Learning-Based Single-Document Summarization with Compression and Anaphoricity Constraints
Greg Durrett, Taylor Berg-Kirkpatrick, Dan Klein
TL;DR
Durrett, Berg-Kirkpatrick, and Klein present a discriminative, ILP-based framework for single-document summarization that jointly handles compression and anaphoricity constraints. The model uses a rich feature set learned on a large corpus (New York Times Annotated Corpus) and combines RST-based and syntactic compressions with pronoun rewriting and antecedent constraints. It is trained end-to-end via structured SVM and loss-augmented decoding, outperforming baselines on ROUGE and improving linguistic quality in human judgments.
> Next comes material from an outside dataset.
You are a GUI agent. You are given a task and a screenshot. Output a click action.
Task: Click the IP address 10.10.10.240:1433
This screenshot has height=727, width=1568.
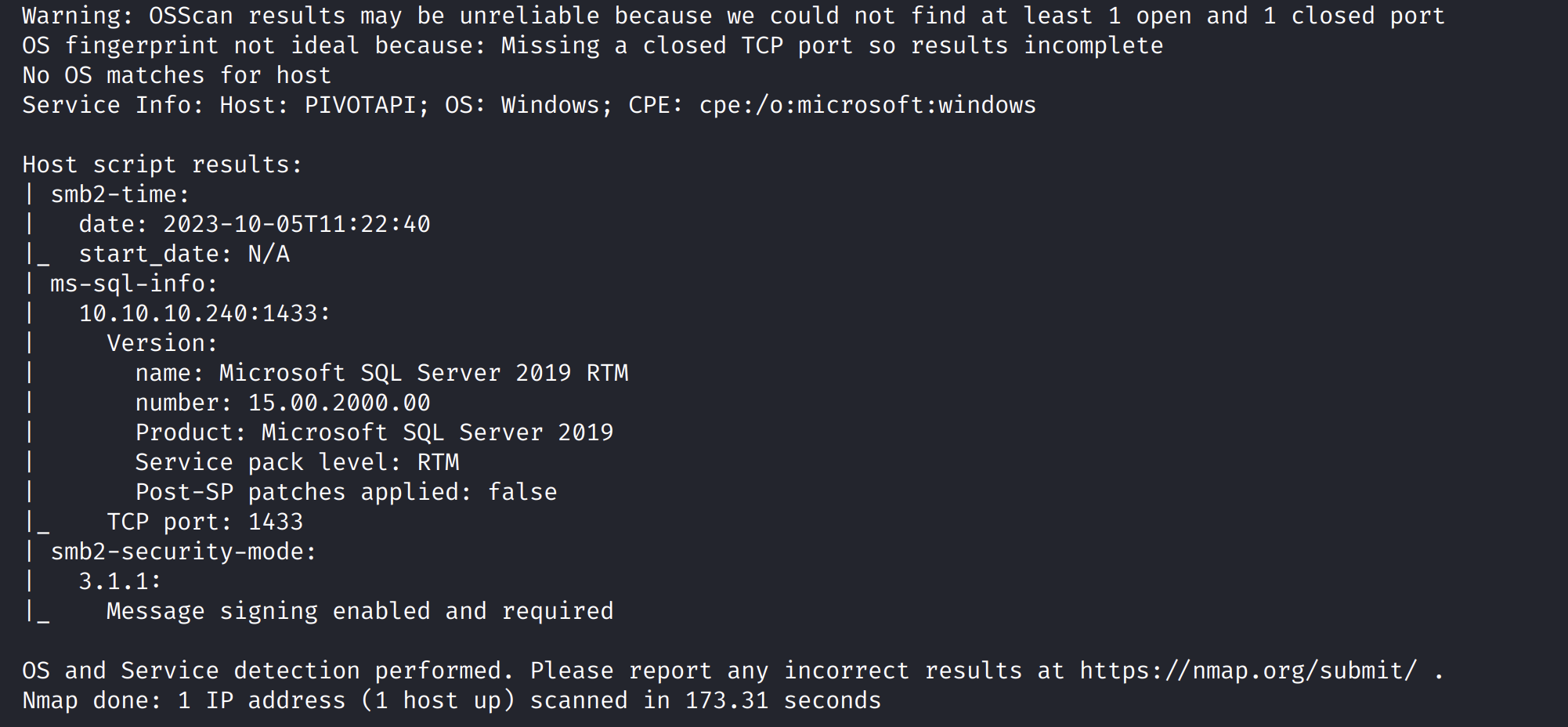click(x=204, y=313)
The results demonstrate that strong content selection can coexist with fluency and referential coherence under expressive compression constraints.
Abstract
We present a discriminative model for single-document summarization that integrally combines compression and anaphoricity constraints. Our model selects textual units to include in the summary based on a rich set of sparse features whose weights are learned on a large corpus. We allow for the deletion of content within a sentence when that deletion is licensed by compression rules; in our framework, these are implemented as dependencies between subsentential units of text. Anaphoricity constraints then improve cross-sentence coherence by guaranteeing that, for each pronoun included in the summary, the pronoun's antecedent is included as well or the pronoun is rewritten as a full mention. When trained end-to-end, our final system outperforms prior work on both ROUGE as well as on human judgments of linguistic quality.